This is exactly why Trump is so popular in some circles - they see the Left as
conducting a constant character assassination campaign for decades against a
largely impotent Right. Trump is seen as the first guy on the Right in decades
who's willing to use the same name-calling and character assassination tactics
against the left that they've been using for so long.

I gotta admit, it rings rather hollow to hear left-leaning people complain
about how Trump is a name-caller. Where've they been over the last 30 years
when the media was busy calling every single Republican candidate racist,
sexist, bigot, homophobe? Where were they when anyone opposing any of Obama's
policies was called racist? Where were they when all of their people were
defending all of their candidates' sins? Donald Trump has his problems for
sure, but does it really help anything or "raise the level of debate" to
desperately try to tie him to the KKK somehow, which the media spent pretty
much the entire campaign doing?

Yes, both sides have a lot of work to do to reduce partisanship in this
country. Can we start by asking the Left to stop tolerating and apologizing
for all of the hate and intolerance their side spews?

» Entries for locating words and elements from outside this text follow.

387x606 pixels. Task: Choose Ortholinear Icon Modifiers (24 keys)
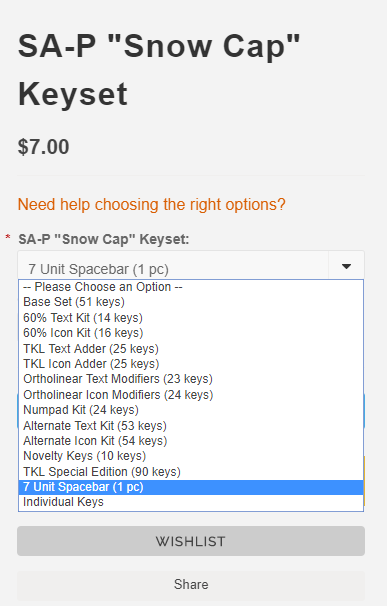click(x=191, y=395)
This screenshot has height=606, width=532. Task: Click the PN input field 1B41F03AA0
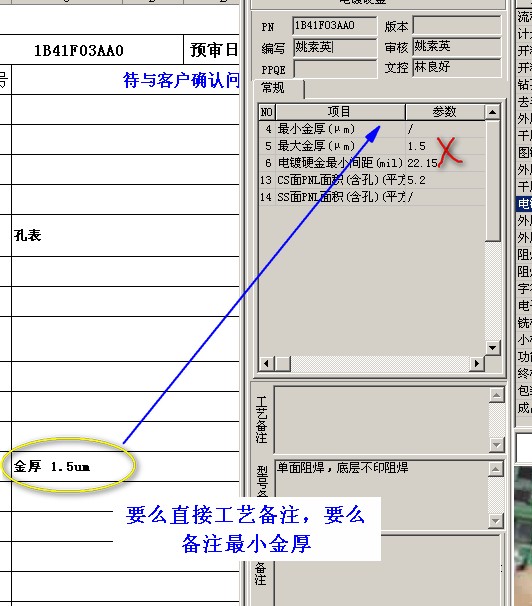tap(334, 26)
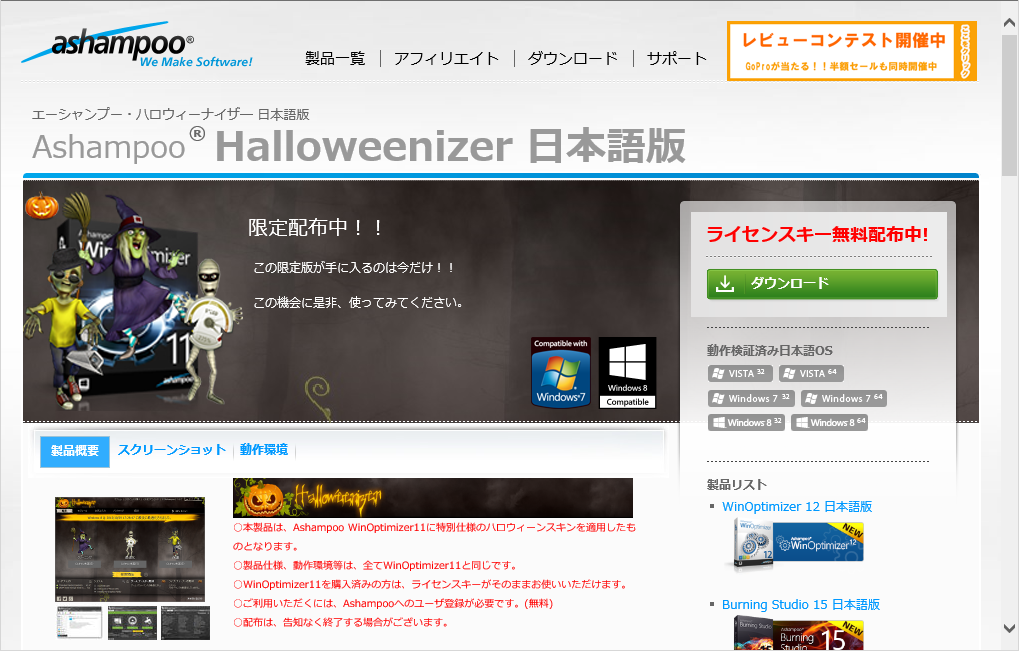
Task: Click the VISTA 64 compatibility badge
Action: click(813, 373)
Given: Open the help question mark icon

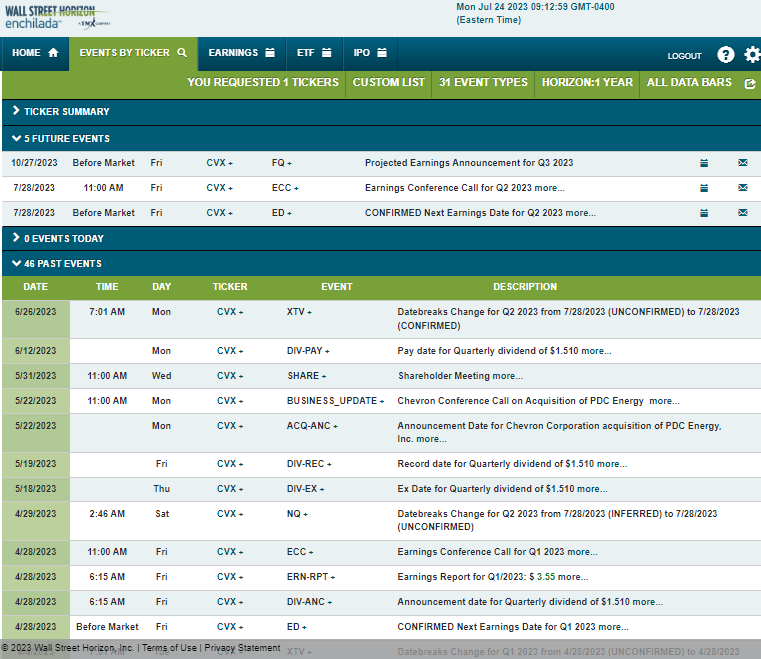Looking at the screenshot, I should (x=726, y=55).
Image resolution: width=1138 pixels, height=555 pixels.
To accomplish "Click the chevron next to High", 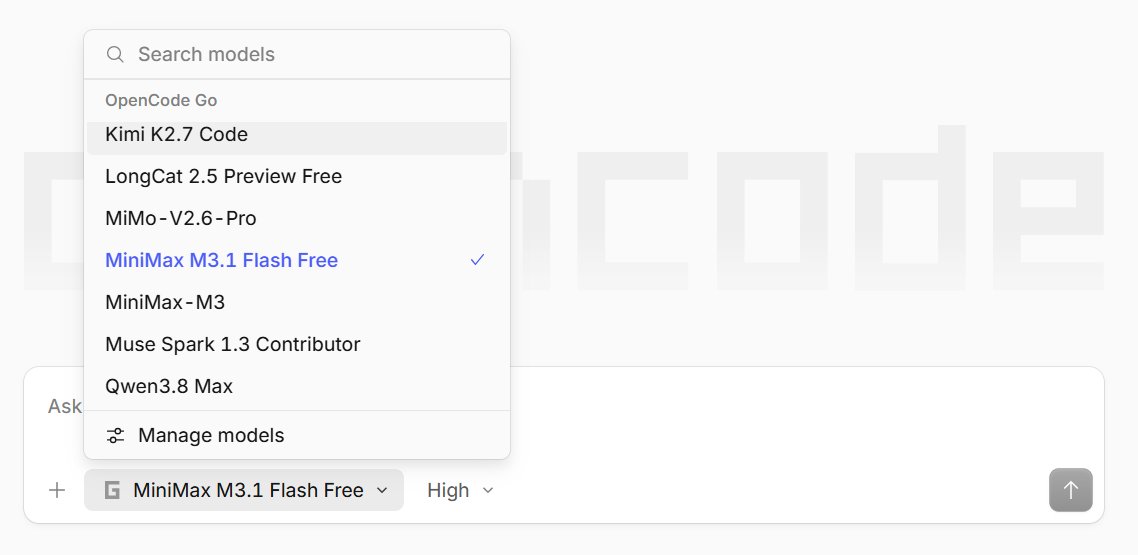I will point(488,490).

I'll also say that the Trump campaign is certainly erratic and far outside of
the mainstream GOP in a number of ways. The results of this depend on how his
Presidency goes. If he crashes and burns, it may have little effect. If he's
seen as at least moderately successful, it could change the whole Republican
party in ways that are hard to predict.

------
zengid
This is the words of a TRUMP supporter!:

>“I'm a Jewish libertarian who's [sic] grandparents were Holocaust survivors.
Over the last few years the mainstream left has resorted to name-calling and
character assassination, instead of debate, any time their positions are
questioned. This atmosphere became extremely oppressive and threatening to
people, like myself, who disagreed with many of Obama's policies over the past
several years. Intelligent debate has become rare.”

HOW BLIND ARE THESE PEOPLE? What reality are you creating where you cant see
how your contradicting yourself with your own words? Trump did not generate
one iota of "Intelligent Debate" throughout his campaign, and never rose above
the dull level of "Character Assassination"!

Honestly, Please, Show me how Trump has done anything other than fight fire
with fire here?

>"[We like him because] he's not politically correct!"

How spiteful! Just because you're beholden to acting with decency in your
daily life doesn't mean electing an Indecent person is going to allow you to
trample on other peoples rights. No one's going to lay down and be insulted
because you're world-view is too narrow to encompass the actual diversity of
the planet.